:: JOB ITEM ::
Lay out as a numbered list the part of the records that opens with the line containing "The image size is (479, 597)." and closes with the line containing "The height and", skipping blank lines and leaving the pictures out.

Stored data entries
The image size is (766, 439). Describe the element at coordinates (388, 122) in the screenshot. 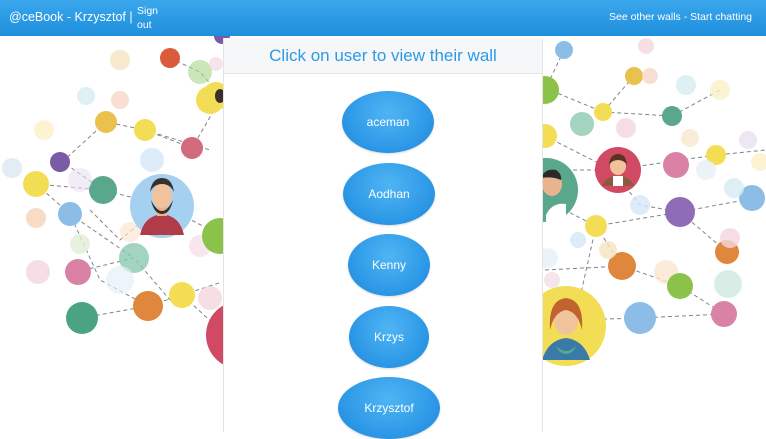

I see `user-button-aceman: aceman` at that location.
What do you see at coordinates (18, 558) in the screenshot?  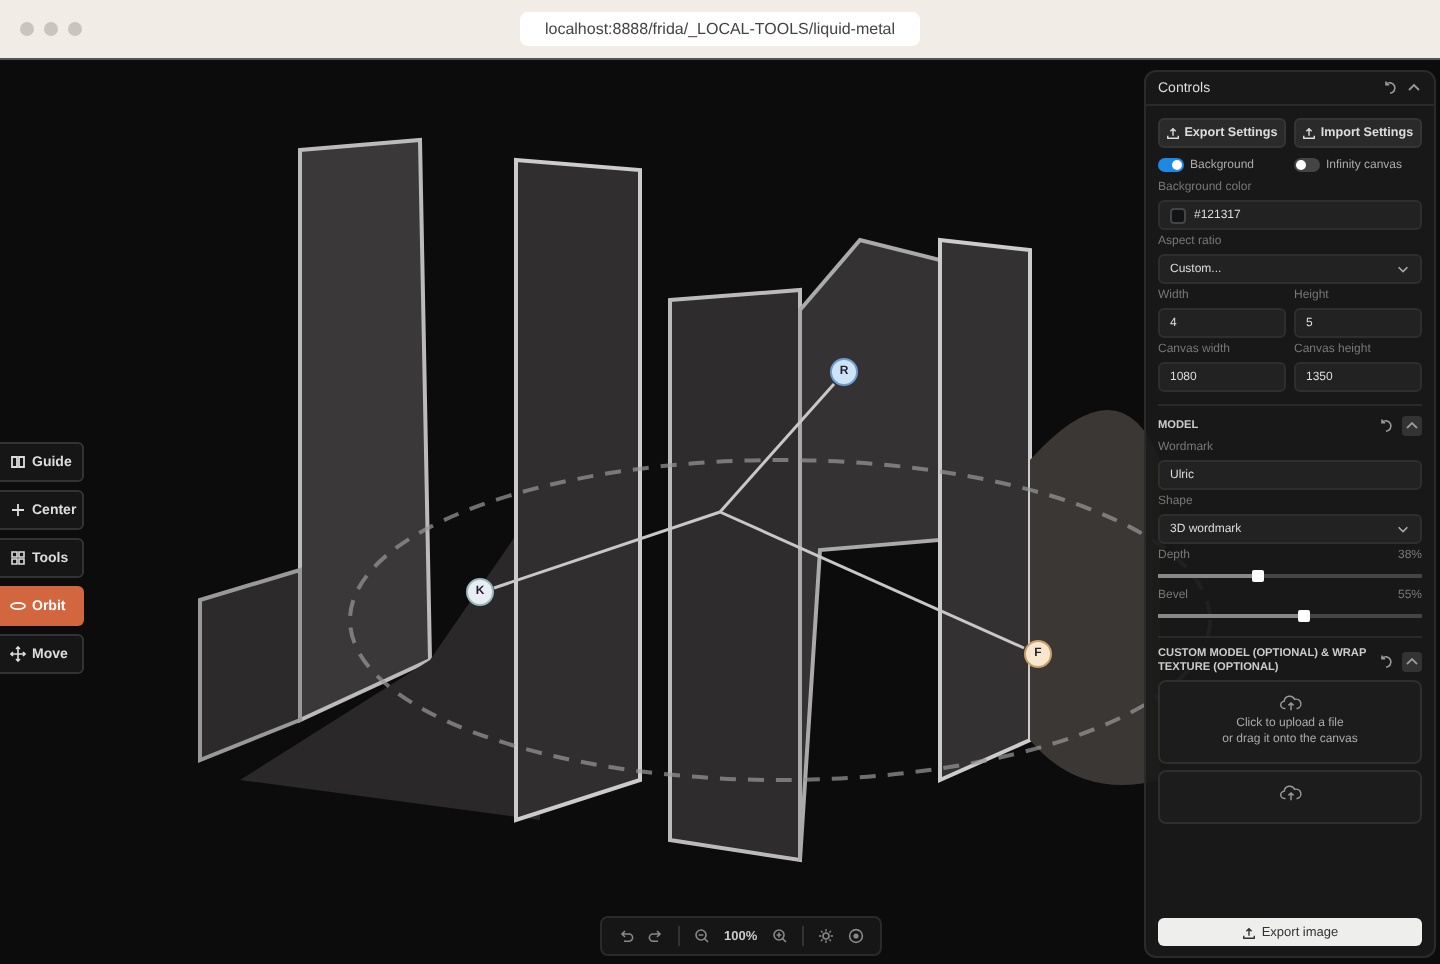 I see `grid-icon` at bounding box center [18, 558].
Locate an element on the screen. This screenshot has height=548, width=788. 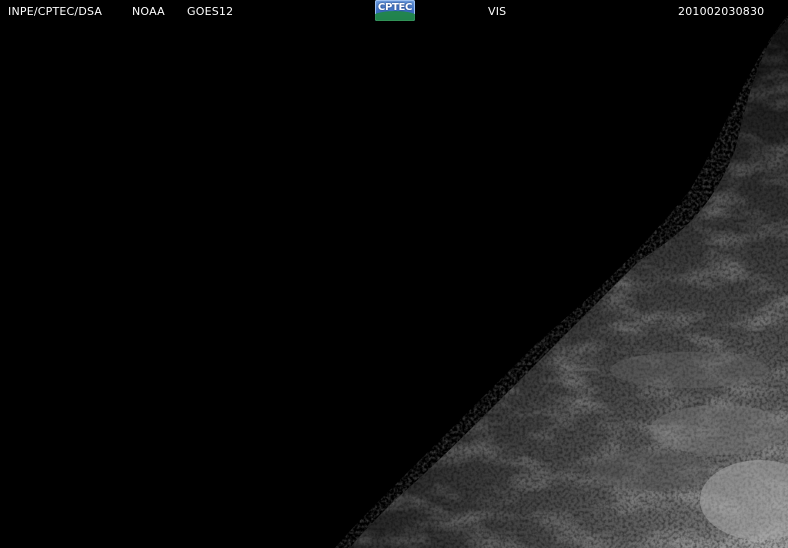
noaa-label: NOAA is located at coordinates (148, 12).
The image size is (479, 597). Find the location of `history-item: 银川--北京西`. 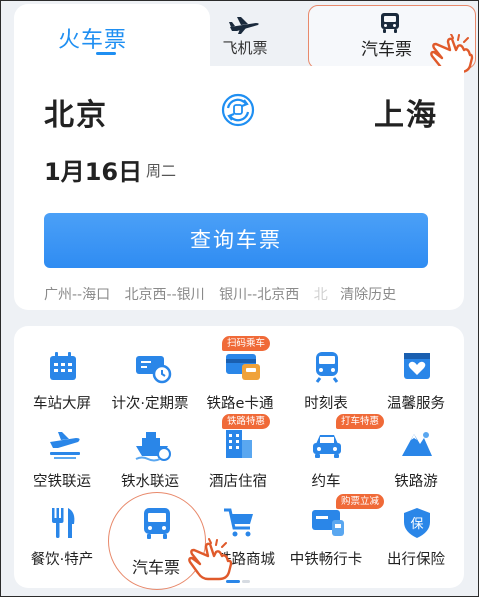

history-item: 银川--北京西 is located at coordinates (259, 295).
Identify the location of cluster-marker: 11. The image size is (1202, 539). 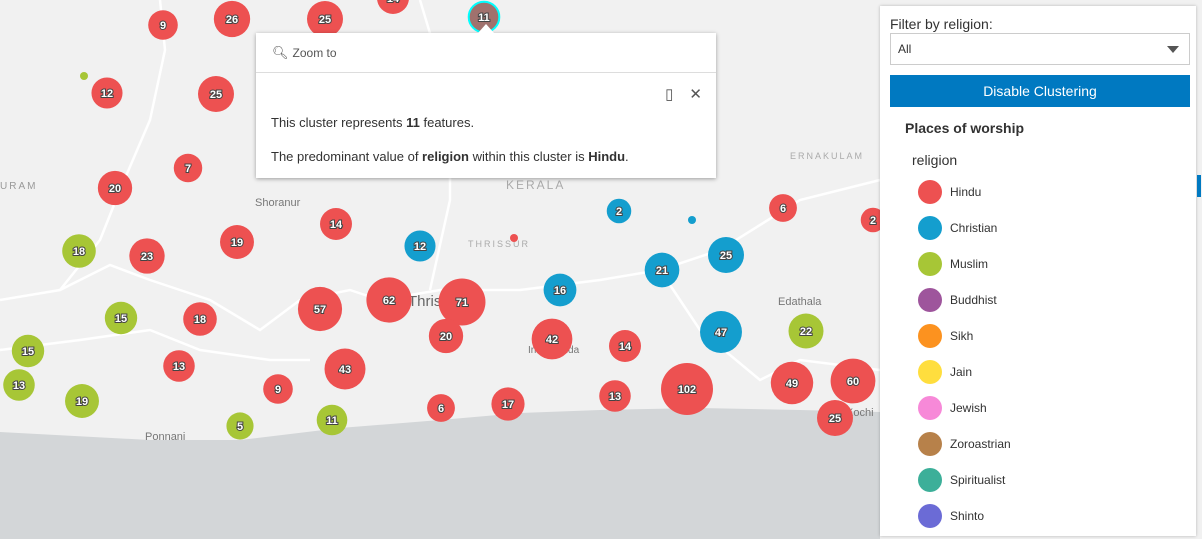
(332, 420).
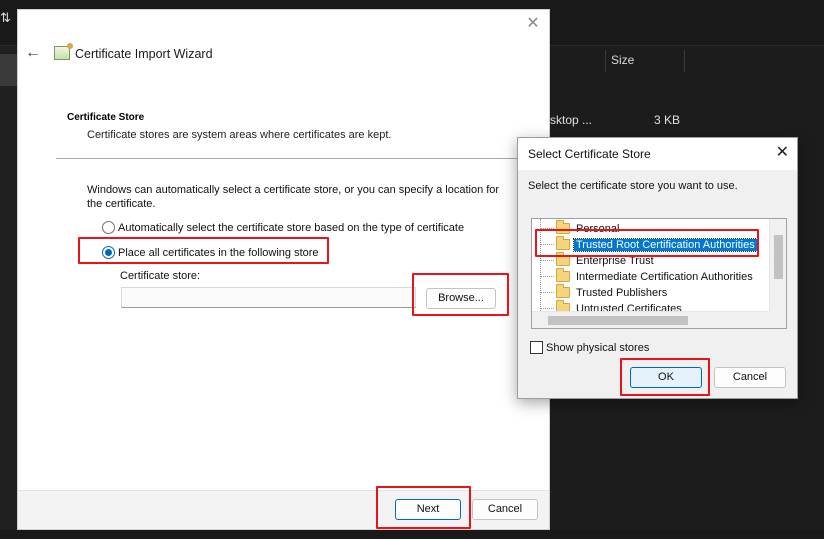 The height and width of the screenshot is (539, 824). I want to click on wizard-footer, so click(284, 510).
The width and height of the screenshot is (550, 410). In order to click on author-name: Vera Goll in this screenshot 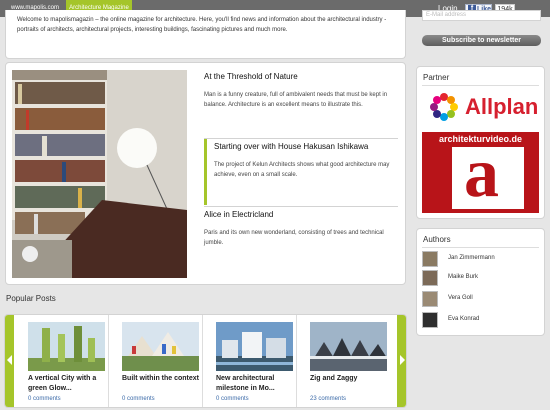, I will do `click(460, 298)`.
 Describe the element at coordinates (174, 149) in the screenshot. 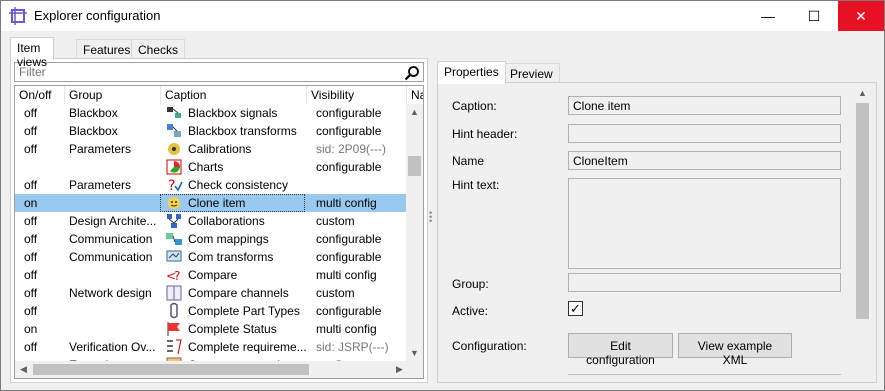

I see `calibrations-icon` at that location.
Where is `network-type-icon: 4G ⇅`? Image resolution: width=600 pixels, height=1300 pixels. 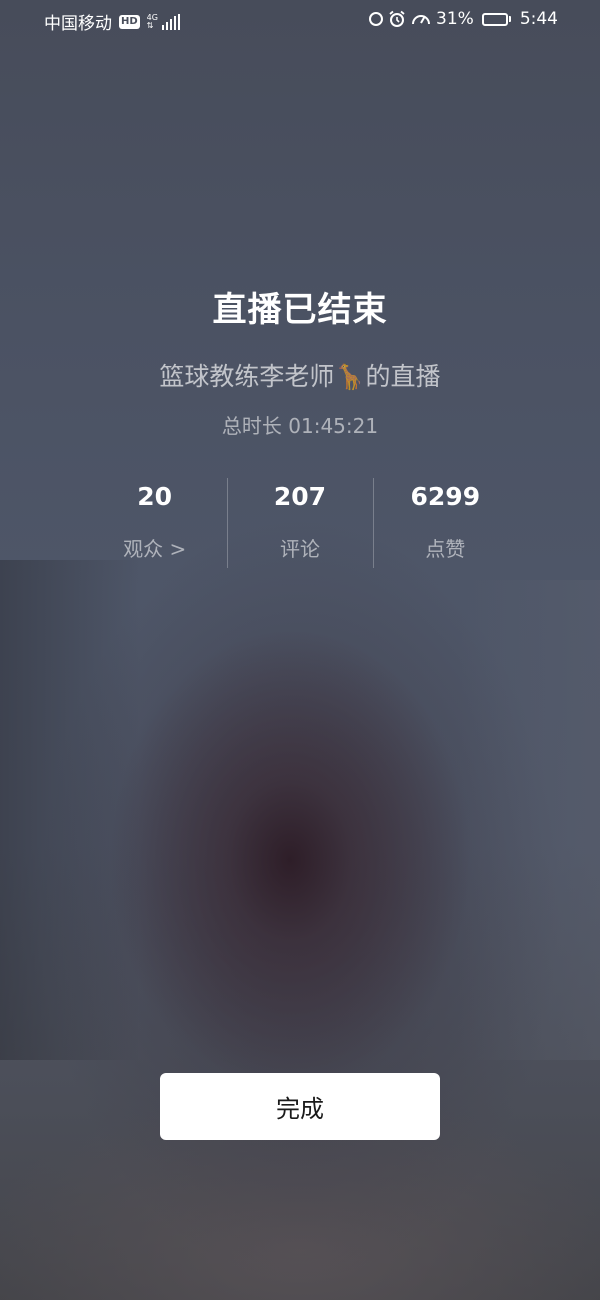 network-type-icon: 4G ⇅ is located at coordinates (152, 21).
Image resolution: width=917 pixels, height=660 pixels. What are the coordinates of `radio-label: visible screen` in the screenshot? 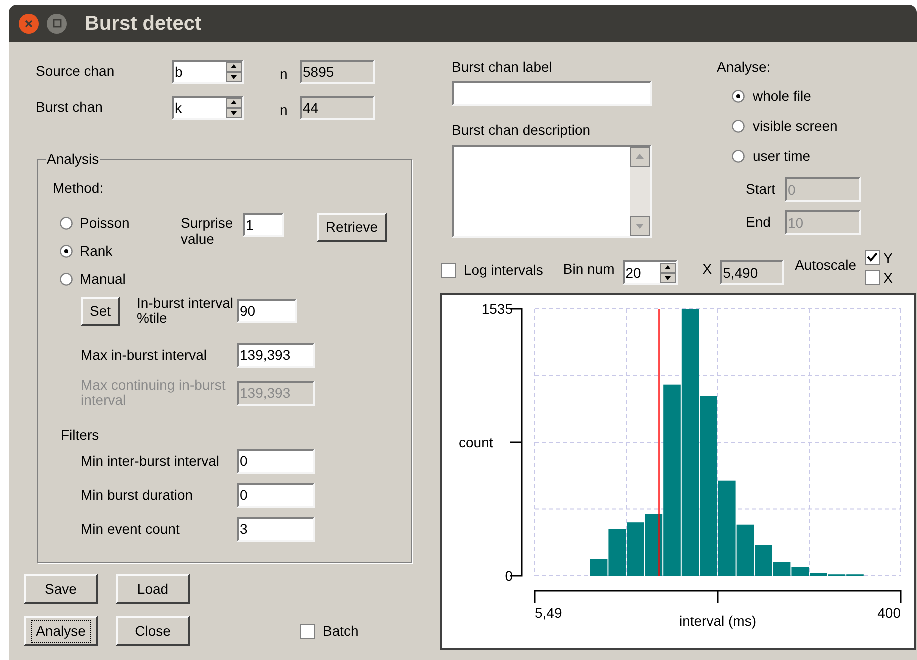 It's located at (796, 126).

:: EXERCISE RESULT ::
1. The image size is (479, 597). Find the location of `history-item: 银川--北京西`. 
2. history-item: 银川--北京西 is located at coordinates (259, 295).
3. Identify the location of cluster-marker: 11. The image size is (1202, 539). 
4. (332, 420).
5.  The height and width of the screenshot is (539, 824). I want to click on wizard-footer, so click(284, 510).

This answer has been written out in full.